Therefore
30 Days in 1 Peter - day 6
If you’ve been around church very long, you’ve probably heard a teacher or pastor say, “When you see the word ‘therefore,’ find out what it is there for.” It is a clever saying that sticks in your mind. With all of its simplicity, it also conveys an important principle.
A few days ago we talked about the indicative/imperative pattern in the New Testament. The “therefore’s” are markers – places where we should sit up and take notice that there is an important connection being made between what God has done (indicative) and what we should do (imperative).
1 Peter 1:13 is the first of these in this letter. That first word asks us to look back at what Peter has already said and consider how it should affect our lives going forward.

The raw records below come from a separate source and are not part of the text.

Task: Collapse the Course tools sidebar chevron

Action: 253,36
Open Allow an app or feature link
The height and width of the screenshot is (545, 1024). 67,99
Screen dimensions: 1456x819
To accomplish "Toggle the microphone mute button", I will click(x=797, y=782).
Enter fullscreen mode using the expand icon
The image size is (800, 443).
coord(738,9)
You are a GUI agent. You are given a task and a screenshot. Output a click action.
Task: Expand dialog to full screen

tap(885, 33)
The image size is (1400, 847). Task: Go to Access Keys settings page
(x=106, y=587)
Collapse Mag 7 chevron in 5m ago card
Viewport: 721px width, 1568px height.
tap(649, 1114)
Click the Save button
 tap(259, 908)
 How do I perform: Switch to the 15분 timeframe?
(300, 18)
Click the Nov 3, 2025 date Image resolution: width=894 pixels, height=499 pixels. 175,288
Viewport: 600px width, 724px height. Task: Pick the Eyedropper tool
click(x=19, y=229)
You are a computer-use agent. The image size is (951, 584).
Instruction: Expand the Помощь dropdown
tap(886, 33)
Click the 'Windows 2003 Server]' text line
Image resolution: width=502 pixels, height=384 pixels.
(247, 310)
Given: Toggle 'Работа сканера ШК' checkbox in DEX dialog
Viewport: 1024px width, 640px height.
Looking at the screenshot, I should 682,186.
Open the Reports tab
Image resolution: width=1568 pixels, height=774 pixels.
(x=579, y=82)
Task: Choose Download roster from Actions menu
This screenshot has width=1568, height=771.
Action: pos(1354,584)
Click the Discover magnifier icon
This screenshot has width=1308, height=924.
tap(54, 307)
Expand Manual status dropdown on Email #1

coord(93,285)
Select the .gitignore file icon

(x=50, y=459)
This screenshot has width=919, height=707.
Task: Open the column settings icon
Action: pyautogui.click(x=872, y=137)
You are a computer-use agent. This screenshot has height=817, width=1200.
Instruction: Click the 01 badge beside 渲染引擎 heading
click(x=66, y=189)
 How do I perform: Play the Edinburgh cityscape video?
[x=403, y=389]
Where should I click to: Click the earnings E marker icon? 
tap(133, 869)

Peter has already told us that we are elect according to God’s foreknowledge, born again by His abundant mercy, promised an eternal inheritance, and kept by the power of God. The “therefore” points back to all of that and then points forward to how we should respond to that in our present circumstance.
In this case, we should gird up our mind, be serious and clear headed about life, and rest hopefully in future grace. There is more. Peter continues. But that is a start.
The point is, the grace of the gospel should always provoke a response from us.
While it is something we enjoy and delight in, we also act because of it. Getting the order right is crucial.
We don’t do these things in order to receive grace, we do them because we have. We don’t curry God’s favor by our actions, we act because God’s favor already rests on us.
And that changes everything. When we obey from a position of acceptance, we are living as sons and daughters of God. We are not employees trying to keep a job, but children who desire to please their Father.
Our place in the family is secure. Nothing changes that. And God wants us to live out of that understanding.
That’s why the indicatives come before the imperatives.